Prompt: Rewrite the entries below with every "checkbox" changed to "check box", leaving everything else untouched.
* start *
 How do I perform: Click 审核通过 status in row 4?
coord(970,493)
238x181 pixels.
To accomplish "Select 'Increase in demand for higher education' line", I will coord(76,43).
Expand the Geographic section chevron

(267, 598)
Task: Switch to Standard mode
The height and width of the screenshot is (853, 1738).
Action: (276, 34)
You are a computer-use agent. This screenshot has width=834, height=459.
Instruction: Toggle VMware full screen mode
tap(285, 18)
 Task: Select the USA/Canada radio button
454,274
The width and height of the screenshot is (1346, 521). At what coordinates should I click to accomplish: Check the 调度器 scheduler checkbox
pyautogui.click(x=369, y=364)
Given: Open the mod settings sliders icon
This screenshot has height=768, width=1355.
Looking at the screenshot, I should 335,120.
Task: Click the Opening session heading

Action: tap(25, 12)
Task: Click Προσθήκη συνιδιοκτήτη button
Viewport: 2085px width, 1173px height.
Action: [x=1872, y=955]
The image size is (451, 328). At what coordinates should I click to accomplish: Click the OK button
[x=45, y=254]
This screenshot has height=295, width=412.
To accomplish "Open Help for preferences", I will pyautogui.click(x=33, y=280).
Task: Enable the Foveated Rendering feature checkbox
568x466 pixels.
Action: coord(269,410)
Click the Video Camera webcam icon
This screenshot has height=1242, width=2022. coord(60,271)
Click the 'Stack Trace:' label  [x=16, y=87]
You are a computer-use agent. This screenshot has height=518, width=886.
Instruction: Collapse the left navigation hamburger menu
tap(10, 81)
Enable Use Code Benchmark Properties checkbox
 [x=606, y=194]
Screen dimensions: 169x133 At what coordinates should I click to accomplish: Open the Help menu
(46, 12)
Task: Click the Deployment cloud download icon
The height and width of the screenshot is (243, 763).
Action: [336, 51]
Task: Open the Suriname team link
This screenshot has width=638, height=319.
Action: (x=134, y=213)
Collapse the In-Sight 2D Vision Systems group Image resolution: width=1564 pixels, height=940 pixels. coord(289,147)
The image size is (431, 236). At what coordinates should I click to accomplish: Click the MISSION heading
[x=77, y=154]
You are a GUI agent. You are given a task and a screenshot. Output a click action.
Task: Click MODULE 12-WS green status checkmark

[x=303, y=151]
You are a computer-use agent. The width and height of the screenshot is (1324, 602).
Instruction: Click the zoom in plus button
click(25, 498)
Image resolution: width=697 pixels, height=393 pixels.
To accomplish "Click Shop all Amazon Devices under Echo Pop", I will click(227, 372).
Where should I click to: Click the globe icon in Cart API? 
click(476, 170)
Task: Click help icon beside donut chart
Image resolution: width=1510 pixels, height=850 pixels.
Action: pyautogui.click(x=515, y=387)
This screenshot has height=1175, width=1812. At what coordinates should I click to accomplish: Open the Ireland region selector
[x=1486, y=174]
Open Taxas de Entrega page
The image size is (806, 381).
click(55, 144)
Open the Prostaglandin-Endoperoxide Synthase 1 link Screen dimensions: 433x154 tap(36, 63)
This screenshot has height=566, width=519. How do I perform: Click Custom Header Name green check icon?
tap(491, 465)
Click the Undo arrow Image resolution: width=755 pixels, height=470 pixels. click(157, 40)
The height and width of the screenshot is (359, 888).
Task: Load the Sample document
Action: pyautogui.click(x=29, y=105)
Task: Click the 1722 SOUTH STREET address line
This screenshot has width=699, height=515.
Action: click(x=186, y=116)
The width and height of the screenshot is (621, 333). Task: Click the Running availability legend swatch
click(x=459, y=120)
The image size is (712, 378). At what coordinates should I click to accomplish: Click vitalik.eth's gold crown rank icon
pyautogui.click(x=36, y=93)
* end *
Result of the task:
 How do I perform: Click 审核通过 status in row 4?
coord(970,493)
238x181 pixels.
To accomplish "Select 'Increase in demand for higher education' line", I will coord(76,43).
Expand the Geographic section chevron

(267, 598)
Task: Switch to Standard mode
The height and width of the screenshot is (853, 1738).
Action: (276, 34)
You are a computer-use agent. This screenshot has width=834, height=459.
Instruction: Toggle VMware full screen mode
tap(285, 18)
 Task: Select the USA/Canada radio button
454,274
The width and height of the screenshot is (1346, 521). At what coordinates should I click to accomplish: Check the 调度器 scheduler check box
pyautogui.click(x=369, y=364)
Given: Open the mod settings sliders icon
This screenshot has height=768, width=1355.
Looking at the screenshot, I should 335,120.
Task: Click the Opening session heading

Action: tap(25, 12)
Task: Click Προσθήκη συνιδιοκτήτη button
Viewport: 2085px width, 1173px height.
Action: [x=1872, y=955]
The image size is (451, 328). At what coordinates should I click to accomplish: Click the OK button
[x=45, y=254]
This screenshot has height=295, width=412.
To accomplish "Open Help for preferences", I will pyautogui.click(x=33, y=280).
Task: Enable the Foveated Rendering feature check box
568x466 pixels.
Action: coord(269,410)
Click the Video Camera webcam icon
This screenshot has height=1242, width=2022. coord(60,271)
Click the 'Stack Trace:' label  [x=16, y=87]
You are a computer-use agent. This screenshot has height=518, width=886.
Instruction: Collapse the left navigation hamburger menu
tap(10, 81)
Enable Use Code Benchmark Properties check box
 [x=606, y=194]
Screen dimensions: 169x133 At what coordinates should I click to accomplish: Open the Help menu
(46, 12)
Task: Click the Deployment cloud download icon
The height and width of the screenshot is (243, 763).
Action: [336, 51]
Task: Open the Suriname team link
This screenshot has width=638, height=319.
Action: (x=134, y=213)
Collapse the In-Sight 2D Vision Systems group Image resolution: width=1564 pixels, height=940 pixels. coord(289,147)
The image size is (431, 236). At what coordinates should I click to accomplish: Click the MISSION heading
[x=77, y=154]
You are a GUI agent. You are given a task and a screenshot. Output a click action.
Task: Click MODULE 12-WS green status checkmark

[x=303, y=151]
You are a computer-use agent. The width and height of the screenshot is (1324, 602).
Instruction: Click the zoom in plus button
click(25, 498)
Image resolution: width=697 pixels, height=393 pixels.
To accomplish "Click Shop all Amazon Devices under Echo Pop", I will click(227, 372).
Where should I click to: Click the globe icon in Cart API? 
click(476, 170)
Task: Click help icon beside donut chart
Image resolution: width=1510 pixels, height=850 pixels.
Action: pyautogui.click(x=515, y=387)
This screenshot has height=1175, width=1812. At what coordinates should I click to accomplish: Open the Ireland region selector
[x=1486, y=174]
Open Taxas de Entrega page
The image size is (806, 381).
click(55, 144)
Open the Prostaglandin-Endoperoxide Synthase 1 link Screen dimensions: 433x154 tap(36, 63)
This screenshot has height=566, width=519. How do I perform: Click Custom Header Name green check icon?
tap(491, 465)
Click the Undo arrow Image resolution: width=755 pixels, height=470 pixels. click(157, 40)
The height and width of the screenshot is (359, 888).
Task: Load the Sample document
Action: pyautogui.click(x=29, y=105)
Task: Click the 1722 SOUTH STREET address line
This screenshot has width=699, height=515.
Action: click(x=186, y=116)
The width and height of the screenshot is (621, 333). Task: Click the Running availability legend swatch
click(x=459, y=120)
The image size is (712, 378). At what coordinates should I click to accomplish: Click vitalik.eth's gold crown rank icon
pyautogui.click(x=36, y=93)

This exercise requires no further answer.